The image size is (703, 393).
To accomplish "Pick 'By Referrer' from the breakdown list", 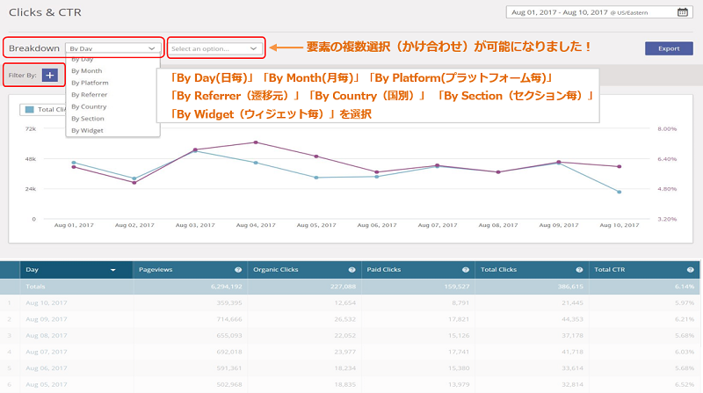I will click(x=90, y=94).
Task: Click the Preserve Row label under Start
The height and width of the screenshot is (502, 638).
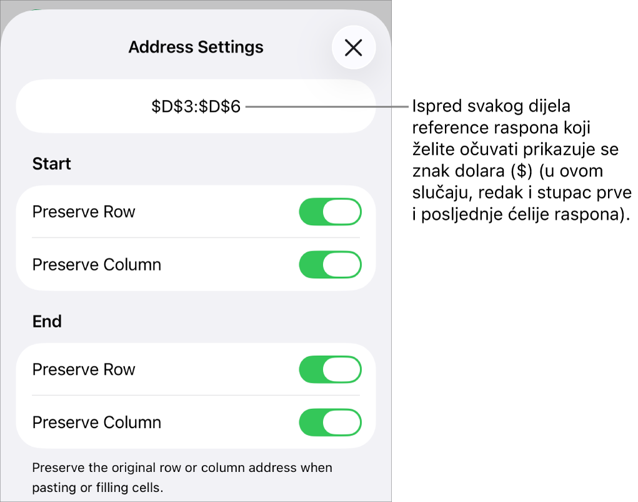Action: click(83, 212)
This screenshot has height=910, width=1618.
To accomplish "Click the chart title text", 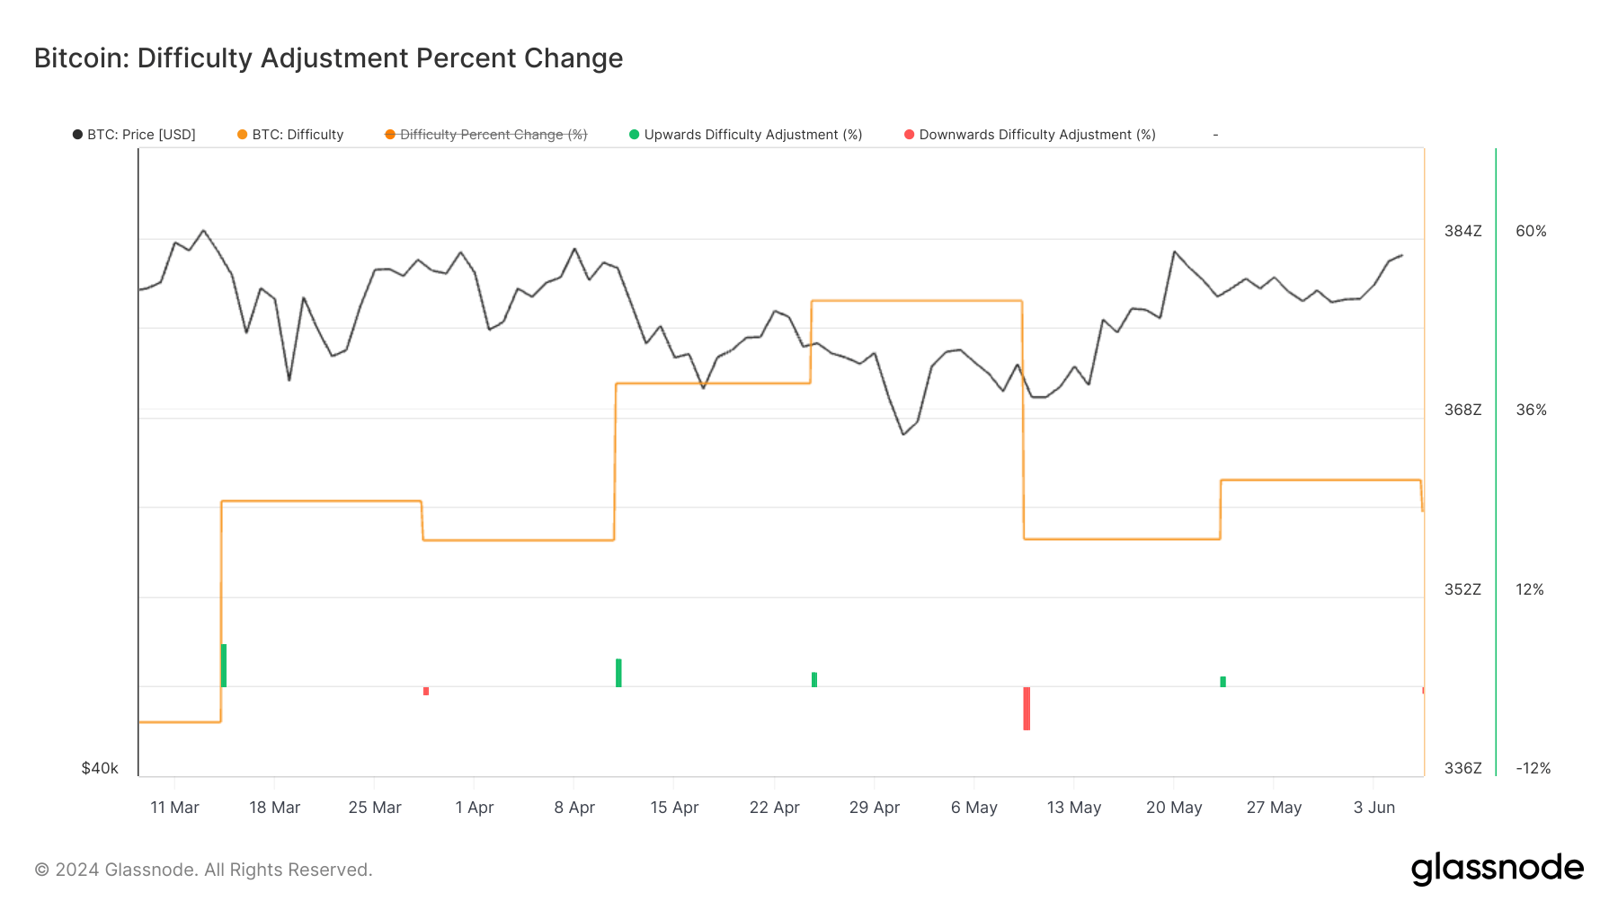I will pyautogui.click(x=328, y=58).
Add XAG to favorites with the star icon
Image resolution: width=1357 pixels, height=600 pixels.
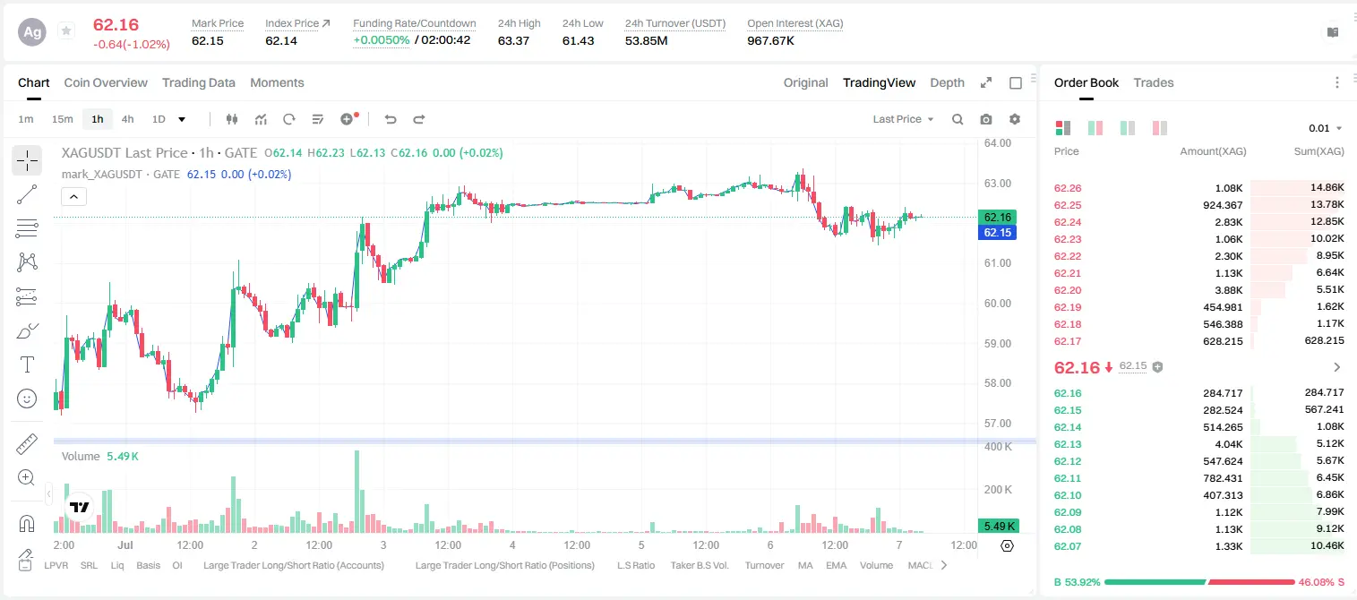coord(66,31)
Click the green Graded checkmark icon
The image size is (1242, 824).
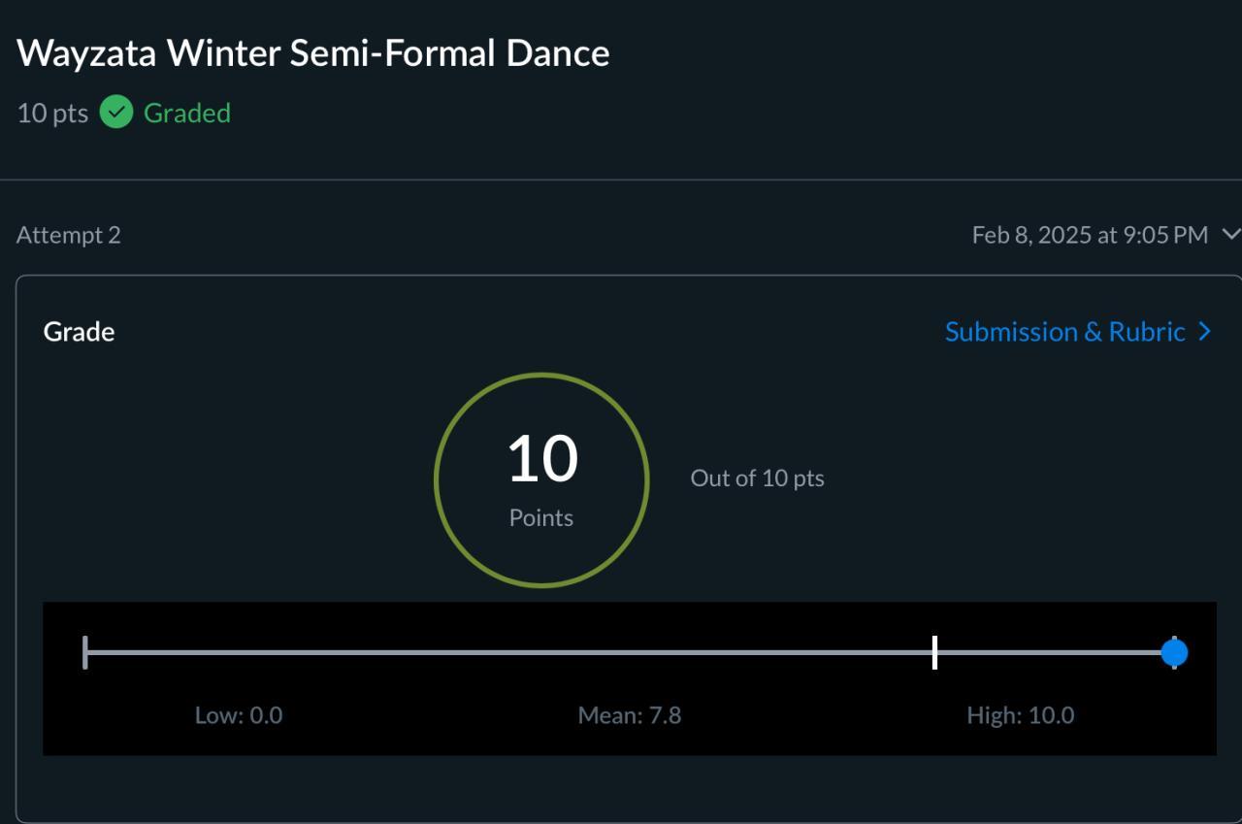coord(116,113)
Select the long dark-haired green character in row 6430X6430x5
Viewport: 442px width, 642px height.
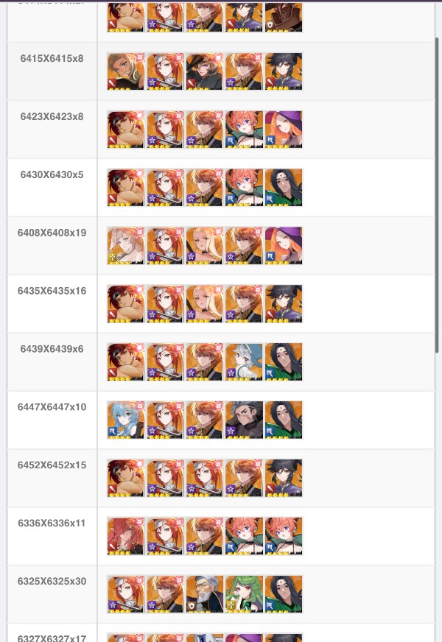pos(284,188)

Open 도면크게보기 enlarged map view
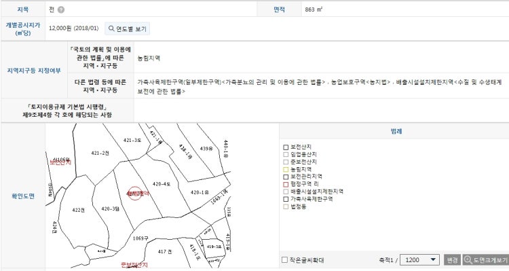coord(486,260)
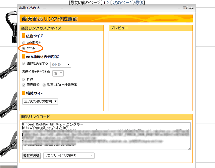Toggle the 枠線 checkbox
Viewport: 215px width, 168px height.
click(24, 80)
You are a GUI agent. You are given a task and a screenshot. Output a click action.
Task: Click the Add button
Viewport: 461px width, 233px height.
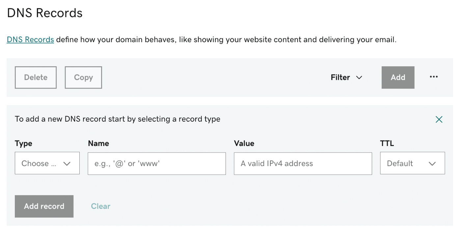pyautogui.click(x=398, y=77)
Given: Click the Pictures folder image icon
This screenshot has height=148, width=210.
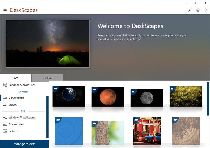Looking at the screenshot, I should tap(5, 131).
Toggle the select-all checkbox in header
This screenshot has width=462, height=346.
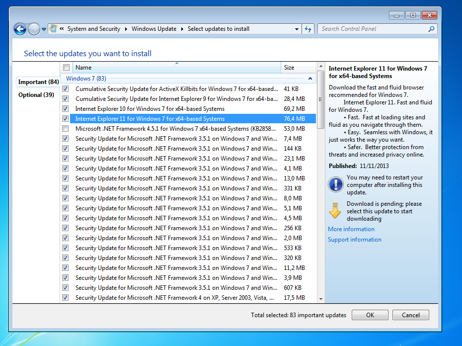(x=66, y=68)
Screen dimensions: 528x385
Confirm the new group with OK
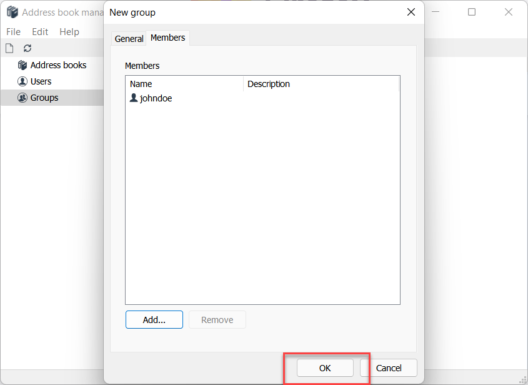pyautogui.click(x=325, y=368)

━━━━━━━━━━━━━━━━━━━━━━━━━━━━━━

§ **Description of the task**: Check each line of the data for "green". Copy the lines where it turns up.

§ **Your solution**:
Click the green Graded checkmark icon
Select the long dark-haired green character in row 6430X6430x5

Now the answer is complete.